Yes. I don't plant corn ( I have hogs). Sunflowers are my most labor intensive crop. Weeds are the problem. Doves like clean ground under the flowers - mine usually aren't super clean. I spray gly on the field end of March. I spread fertilizer end of Apr and disk around first of May, spread seed, and drag in. Usually, within about three weeks, I see a little bit of young grass coming in. I spray cleth. At about six week - I may spray cleth again if I see any grass. That is about when they are getting too tall to drive over. I also spread 100- 150 lbs 34-0-0 per acre. They are on their own from that point. Doves will actually feed on the heads before bush hogging. Some fall over to the ground just from the weight of the heads. With a May 1 planting - I usually have doves starting to feed on them early Aug - so I usually try to plant the first two weeks of May. I bush hog a couple strips middle of Aug. A couple more towards the next week. I bush hog it all a few days before season. At my place, there are usually a few clumps of Johnson grass in the field. I leave a few of those as a place to hide.
 

Dukslayr

5 year old buck +
Yes. I don't plant corn ( I have hogs). Sunflowers are my most labor intensive crop. Weeds are the problem. Doves like clean ground under the flowers - mine usually aren't super clean. I spray gly on the field end of March. I spread fertilizer end of Apr and disk around first of May, spread seed, and drag in. Usually, within about three weeks, I see a little bit of young grass coming in. I spray cleth. At about six week - I may spray cleth again if I see any grass. That is about when they are getting too tall to drive over. I also spread 100- 150 lbs 34-0-0 per acre. They are on their own from that point. Doves will actually feed on the heads before bush hogging. Some fall over to the ground just from the weight of the heads. With a May 1 planting - I usually have doves starting to feed on them early Aug - so I usually try to plant the first two weeks of May. I bush hog a couple strips middle of Aug. A couple more towards the next week. I bush hog it all a few days before season. At my place, there are usually a few clumps of Johnson grass in the field. I leave a few of those as a place to hide.

This is exactly my goal. Would love to have a great dove field and I’m going to give it a shot this year and hope that I can get them past the deer.
 

swat1018

5 year old buck +
This is exactly my goal. Would love to have a great dove field and I’m going to give it a shot this year and hope that I can get them past the deer.
You're going to need a fence to get you're going to need a fence to get sunflowers to survive, probably. Unless, you have a huge field.
 

Dukslayr

5 year old buck +
You're going to need a fence to get you're going to need a fence to get sunflowers to survive, probably. Unless, you have a huge field.
4-5 acres is probably going to be the size of the field. If that’s not enough to get them through then I’ll just be SOL for sunflowers. Unfortunately I don’t have the time to deal with fencing out the plot. I’m in an area heavy with ag so hopefully beans and other stuff with preoccupy them. Won’t know will I give it a shot I guess!
 

SwampCat

5 year old buck +
This is exactly my goal. Would love to have a great dove field and I’m going to give it a shot this year and hope that I can get them past the deer.

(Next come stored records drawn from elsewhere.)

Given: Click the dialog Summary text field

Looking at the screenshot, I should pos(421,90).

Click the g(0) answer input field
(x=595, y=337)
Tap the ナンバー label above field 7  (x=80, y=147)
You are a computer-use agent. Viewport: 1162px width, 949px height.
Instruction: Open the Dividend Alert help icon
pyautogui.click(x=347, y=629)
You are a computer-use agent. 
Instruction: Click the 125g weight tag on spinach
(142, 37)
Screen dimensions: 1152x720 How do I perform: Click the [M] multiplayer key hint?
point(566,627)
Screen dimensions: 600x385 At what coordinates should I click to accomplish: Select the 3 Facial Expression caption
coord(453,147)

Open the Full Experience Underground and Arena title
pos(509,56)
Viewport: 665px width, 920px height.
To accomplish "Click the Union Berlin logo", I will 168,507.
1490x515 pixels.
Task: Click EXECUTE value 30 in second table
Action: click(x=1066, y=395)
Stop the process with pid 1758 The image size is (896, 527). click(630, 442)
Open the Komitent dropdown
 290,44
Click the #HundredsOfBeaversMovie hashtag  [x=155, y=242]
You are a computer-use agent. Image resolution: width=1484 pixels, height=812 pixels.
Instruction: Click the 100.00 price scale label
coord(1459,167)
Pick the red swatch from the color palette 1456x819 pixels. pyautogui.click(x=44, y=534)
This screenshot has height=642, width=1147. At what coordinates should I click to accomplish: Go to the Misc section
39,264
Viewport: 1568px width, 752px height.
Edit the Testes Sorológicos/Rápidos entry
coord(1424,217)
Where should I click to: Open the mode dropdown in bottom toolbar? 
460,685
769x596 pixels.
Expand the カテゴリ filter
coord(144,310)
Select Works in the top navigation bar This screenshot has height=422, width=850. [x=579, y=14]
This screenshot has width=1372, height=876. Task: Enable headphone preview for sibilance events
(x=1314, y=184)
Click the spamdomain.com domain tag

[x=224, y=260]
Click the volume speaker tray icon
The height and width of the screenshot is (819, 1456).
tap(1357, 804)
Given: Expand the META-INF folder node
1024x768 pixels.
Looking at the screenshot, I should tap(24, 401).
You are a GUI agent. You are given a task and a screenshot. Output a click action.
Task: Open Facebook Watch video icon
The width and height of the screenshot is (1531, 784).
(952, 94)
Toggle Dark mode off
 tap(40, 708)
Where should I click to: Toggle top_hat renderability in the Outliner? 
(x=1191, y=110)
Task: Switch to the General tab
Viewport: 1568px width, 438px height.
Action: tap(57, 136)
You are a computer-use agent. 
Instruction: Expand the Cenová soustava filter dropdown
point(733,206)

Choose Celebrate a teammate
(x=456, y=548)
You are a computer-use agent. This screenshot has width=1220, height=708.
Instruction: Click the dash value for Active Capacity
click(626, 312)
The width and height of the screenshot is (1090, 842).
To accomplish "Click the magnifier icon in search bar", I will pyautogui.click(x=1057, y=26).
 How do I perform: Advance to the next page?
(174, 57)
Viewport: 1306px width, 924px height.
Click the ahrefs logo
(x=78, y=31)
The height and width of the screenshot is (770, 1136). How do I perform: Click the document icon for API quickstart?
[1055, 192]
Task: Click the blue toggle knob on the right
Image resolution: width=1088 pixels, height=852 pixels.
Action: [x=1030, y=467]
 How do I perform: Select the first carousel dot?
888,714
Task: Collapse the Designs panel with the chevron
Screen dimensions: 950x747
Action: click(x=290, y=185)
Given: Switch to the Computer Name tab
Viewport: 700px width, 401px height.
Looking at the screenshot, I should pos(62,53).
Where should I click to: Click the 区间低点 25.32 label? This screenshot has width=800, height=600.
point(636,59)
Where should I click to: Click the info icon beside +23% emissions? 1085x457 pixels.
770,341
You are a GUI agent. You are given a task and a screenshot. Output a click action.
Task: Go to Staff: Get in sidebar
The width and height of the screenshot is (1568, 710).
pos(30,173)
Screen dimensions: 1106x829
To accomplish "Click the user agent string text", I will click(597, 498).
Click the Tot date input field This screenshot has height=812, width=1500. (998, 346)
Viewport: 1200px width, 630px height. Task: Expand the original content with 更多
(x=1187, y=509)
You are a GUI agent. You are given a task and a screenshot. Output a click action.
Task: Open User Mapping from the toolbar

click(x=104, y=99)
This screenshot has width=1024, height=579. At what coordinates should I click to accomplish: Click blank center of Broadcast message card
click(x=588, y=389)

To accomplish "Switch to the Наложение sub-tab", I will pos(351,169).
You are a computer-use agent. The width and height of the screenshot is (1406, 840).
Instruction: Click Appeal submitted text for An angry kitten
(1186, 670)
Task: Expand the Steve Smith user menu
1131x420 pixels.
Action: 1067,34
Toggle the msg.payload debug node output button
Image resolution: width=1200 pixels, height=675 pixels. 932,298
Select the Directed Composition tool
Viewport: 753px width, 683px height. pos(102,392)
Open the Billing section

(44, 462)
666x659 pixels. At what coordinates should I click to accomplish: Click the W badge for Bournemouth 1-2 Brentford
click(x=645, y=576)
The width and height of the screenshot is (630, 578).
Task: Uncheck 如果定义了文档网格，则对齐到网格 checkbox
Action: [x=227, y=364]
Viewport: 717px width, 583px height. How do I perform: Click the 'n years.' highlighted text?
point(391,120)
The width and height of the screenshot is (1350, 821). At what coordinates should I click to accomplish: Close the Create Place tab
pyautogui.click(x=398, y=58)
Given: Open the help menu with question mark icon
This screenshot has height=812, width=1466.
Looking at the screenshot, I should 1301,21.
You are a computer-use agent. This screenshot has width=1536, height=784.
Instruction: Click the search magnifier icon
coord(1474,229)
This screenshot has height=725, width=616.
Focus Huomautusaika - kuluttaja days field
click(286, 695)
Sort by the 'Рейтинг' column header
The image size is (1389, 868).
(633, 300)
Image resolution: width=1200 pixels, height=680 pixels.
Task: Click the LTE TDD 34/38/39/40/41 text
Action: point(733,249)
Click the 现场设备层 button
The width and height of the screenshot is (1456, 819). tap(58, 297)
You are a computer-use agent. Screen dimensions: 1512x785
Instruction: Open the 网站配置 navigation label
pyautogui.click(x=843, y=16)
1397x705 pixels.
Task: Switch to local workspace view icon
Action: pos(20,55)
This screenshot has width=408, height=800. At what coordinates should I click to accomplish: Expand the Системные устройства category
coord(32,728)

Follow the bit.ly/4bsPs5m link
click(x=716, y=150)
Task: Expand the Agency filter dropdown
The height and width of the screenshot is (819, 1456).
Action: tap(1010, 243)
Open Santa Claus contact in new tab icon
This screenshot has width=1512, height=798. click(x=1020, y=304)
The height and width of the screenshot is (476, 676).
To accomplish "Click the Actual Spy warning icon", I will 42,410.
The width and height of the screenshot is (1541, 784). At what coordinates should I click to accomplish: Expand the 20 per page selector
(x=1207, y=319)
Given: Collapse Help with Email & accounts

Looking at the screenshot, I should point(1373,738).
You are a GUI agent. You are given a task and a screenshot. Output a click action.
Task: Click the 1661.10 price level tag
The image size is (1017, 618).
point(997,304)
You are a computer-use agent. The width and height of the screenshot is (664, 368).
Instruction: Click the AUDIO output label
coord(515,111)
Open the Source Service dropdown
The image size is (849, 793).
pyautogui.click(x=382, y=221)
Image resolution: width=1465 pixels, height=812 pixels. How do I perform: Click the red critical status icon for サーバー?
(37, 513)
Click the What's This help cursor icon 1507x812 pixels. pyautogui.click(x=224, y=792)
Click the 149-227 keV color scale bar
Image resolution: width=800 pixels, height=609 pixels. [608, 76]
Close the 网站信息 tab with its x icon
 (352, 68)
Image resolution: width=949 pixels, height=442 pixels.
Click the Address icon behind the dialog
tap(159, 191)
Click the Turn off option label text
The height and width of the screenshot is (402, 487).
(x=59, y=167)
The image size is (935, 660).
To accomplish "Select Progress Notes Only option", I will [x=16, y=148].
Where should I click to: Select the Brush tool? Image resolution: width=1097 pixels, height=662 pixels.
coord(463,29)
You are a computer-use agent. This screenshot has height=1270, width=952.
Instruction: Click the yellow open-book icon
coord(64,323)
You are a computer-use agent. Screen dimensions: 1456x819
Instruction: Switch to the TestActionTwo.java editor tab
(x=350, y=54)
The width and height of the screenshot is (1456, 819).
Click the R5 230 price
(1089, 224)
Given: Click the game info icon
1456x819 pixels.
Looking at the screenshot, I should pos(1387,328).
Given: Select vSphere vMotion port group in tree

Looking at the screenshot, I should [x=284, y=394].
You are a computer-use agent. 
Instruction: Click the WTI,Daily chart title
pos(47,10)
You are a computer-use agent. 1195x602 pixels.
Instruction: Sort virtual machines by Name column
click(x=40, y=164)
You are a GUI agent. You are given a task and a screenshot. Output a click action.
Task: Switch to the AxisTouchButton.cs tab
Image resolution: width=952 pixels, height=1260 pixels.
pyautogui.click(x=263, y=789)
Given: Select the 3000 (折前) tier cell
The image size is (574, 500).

I wouldnt try it the first year until I saw if the deer demolished them - but there is a sunfield calles Clearfield that is somewhat similar to roundup ready. I think you spray Beyond over them. Everything about them is expensive - but it does help keep them clean. As long as I have my beans available - the deer usually dont hurt the flowers. Every area is different. What state do you live in?
 

Dukslayr

5 year old buck +
I wouldnt try it the first year until I saw if the deer demolished them - but there is a sunfield calles Clearfield that is somewhat similar to roundup ready. I think you spray Beyond over them. Everything about them is expensive - but it does help keep them clean. As long as I have my beans available - the deer usually dont hurt the flowers. Every area is different. What state do you live in?
I’m in northern Missouri. We have a pretty high deer density.